## Input records
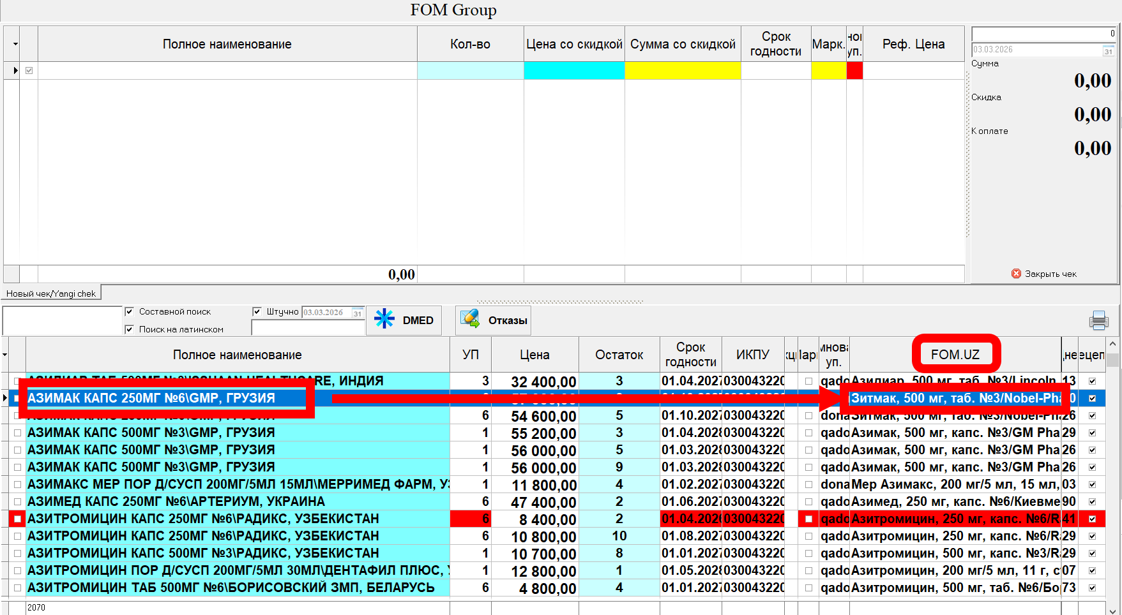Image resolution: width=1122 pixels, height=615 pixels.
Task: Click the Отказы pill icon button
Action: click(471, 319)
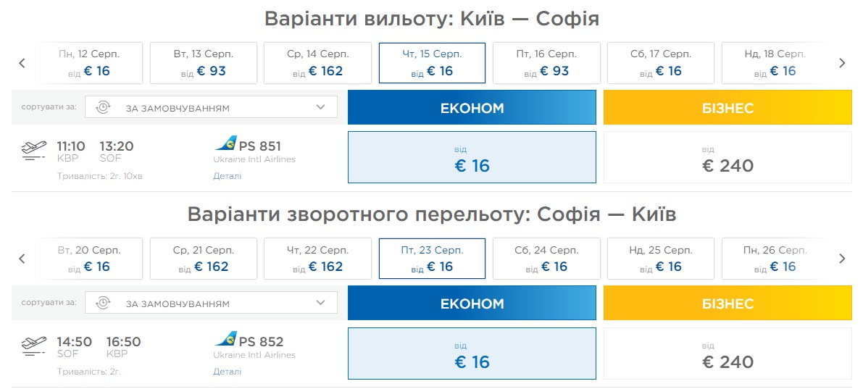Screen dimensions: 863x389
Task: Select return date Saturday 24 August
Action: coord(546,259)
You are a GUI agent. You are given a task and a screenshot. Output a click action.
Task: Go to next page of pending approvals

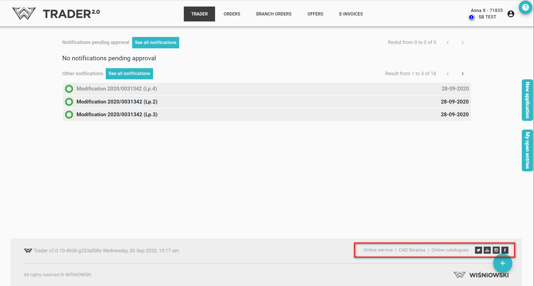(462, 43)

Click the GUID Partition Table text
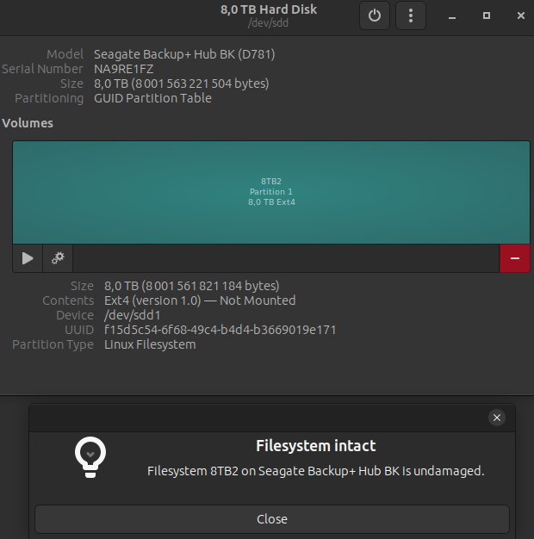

## Assignment
Only the lines from the line with "You are a GUI" through the final line of the material belong in the answer, copied exactly and without pictures.

## Output below
You are a GUI agent. You are given a task and a screenshot. Output a click action.
Task: Go to next page of pending approvals

(462, 43)

Click the GUID Partition Table text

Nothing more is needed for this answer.